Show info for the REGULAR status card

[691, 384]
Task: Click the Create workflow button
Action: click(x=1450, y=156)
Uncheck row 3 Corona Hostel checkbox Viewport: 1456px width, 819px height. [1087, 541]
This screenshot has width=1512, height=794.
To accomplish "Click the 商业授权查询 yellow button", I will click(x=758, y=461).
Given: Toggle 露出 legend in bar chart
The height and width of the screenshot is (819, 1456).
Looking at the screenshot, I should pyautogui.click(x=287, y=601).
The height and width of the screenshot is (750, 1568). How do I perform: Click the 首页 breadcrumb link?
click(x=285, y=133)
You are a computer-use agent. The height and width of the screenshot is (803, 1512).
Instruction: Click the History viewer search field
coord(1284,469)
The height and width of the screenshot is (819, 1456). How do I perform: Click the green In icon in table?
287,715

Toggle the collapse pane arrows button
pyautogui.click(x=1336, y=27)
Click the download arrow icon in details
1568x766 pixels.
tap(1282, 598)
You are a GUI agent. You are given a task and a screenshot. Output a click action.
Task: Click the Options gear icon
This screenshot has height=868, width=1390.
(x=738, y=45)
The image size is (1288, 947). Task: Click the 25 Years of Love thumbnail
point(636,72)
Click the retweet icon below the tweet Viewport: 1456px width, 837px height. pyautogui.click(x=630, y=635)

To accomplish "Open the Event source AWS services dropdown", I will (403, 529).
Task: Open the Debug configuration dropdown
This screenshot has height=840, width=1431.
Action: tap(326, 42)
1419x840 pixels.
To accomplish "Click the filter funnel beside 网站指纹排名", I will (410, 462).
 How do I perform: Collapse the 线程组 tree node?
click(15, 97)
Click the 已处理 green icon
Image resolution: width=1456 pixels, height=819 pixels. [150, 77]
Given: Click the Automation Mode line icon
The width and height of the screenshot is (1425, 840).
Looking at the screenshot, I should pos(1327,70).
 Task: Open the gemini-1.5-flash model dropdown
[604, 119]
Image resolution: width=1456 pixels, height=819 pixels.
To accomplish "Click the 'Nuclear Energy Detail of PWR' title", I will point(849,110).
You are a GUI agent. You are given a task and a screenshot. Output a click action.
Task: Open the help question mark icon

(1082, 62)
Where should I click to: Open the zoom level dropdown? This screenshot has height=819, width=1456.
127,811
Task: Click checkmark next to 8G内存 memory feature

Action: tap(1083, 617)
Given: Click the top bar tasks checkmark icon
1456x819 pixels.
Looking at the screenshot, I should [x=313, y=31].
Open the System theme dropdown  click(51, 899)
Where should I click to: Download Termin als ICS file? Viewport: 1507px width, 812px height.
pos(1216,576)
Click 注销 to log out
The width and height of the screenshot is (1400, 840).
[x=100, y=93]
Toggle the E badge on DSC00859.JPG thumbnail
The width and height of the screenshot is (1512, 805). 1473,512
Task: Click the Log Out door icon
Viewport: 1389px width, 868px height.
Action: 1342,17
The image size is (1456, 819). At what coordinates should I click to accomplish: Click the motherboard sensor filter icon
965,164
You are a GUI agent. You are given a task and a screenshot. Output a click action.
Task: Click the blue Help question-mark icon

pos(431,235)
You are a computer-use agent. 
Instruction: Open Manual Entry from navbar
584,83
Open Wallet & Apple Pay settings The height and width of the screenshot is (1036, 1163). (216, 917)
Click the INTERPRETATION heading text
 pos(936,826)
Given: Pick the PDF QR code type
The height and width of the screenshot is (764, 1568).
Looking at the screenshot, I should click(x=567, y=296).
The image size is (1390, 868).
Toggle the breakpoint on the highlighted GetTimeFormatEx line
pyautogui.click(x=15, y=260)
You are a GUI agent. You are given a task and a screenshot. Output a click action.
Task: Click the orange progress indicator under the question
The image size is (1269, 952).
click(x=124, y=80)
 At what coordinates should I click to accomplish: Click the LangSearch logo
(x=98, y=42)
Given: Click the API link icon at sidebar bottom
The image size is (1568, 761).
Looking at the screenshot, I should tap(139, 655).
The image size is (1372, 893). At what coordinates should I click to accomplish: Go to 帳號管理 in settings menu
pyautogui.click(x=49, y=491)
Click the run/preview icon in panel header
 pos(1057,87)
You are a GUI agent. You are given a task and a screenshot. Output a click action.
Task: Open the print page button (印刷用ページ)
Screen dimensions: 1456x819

___

TO DO: What you output must match the lines from the beginning of the material through the line with "Given: Toggle 露出 legend in bar chart" exactly, both ends included.

WRITTEN RESPONSE:
Show info for the REGULAR status card

[691, 384]
Task: Click the Create workflow button
Action: click(x=1450, y=156)
Uncheck row 3 Corona Hostel checkbox Viewport: 1456px width, 819px height. [1087, 541]
This screenshot has width=1512, height=794.
To accomplish "Click the 商业授权查询 yellow button", I will click(x=758, y=461).
Given: Toggle 露出 legend in bar chart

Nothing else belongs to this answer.